Supplied data:
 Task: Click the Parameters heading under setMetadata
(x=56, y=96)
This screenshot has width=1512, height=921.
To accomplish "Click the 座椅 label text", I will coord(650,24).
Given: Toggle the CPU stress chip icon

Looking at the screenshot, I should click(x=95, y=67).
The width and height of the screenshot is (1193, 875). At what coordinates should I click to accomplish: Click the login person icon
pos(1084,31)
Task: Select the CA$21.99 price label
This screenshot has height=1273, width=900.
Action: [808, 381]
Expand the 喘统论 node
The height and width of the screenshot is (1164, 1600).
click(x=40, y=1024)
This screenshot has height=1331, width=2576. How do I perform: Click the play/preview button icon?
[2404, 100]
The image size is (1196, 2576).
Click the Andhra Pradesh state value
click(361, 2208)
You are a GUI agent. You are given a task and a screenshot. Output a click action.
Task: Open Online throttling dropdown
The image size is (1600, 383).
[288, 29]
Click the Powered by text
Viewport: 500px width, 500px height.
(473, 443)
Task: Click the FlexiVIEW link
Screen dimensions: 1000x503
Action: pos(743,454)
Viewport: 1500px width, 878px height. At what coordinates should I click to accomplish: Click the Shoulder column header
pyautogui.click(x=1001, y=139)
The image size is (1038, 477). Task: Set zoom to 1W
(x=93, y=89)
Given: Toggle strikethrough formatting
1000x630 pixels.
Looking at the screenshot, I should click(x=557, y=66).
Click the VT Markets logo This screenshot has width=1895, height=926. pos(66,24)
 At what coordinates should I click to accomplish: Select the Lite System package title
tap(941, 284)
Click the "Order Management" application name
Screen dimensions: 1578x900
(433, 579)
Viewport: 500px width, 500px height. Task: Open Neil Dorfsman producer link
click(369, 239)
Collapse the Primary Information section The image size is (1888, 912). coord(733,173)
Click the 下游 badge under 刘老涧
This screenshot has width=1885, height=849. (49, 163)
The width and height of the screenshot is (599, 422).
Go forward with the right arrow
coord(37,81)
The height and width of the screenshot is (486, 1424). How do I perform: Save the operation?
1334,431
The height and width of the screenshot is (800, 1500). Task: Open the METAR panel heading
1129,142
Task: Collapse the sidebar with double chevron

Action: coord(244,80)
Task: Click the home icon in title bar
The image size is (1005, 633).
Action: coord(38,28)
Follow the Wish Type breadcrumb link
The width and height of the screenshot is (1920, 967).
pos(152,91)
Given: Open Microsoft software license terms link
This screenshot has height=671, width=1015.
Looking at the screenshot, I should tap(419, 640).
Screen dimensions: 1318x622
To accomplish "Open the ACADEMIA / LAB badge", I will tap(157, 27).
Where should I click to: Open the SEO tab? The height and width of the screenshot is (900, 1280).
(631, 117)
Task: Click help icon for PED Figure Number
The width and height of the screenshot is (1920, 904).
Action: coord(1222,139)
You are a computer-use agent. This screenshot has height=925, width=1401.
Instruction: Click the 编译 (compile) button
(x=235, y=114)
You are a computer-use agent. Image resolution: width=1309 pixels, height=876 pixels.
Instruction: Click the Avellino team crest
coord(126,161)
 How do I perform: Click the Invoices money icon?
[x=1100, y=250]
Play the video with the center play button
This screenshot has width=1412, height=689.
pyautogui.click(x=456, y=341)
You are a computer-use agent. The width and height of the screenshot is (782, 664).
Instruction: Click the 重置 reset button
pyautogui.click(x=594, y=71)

Task: In the material above, transcribe exactly the lines beginning at the one with "Screen dimensions: 1318x622" and ending at the one with "Task: Click help icon for PED Figure Number", both included.

Result of the exercise:
Screen dimensions: 1318x622
To accomplish "Open the ACADEMIA / LAB badge", I will tap(157, 27).
Where should I click to: Open the SEO tab? The height and width of the screenshot is (900, 1280).
(631, 117)
Task: Click help icon for PED Figure Number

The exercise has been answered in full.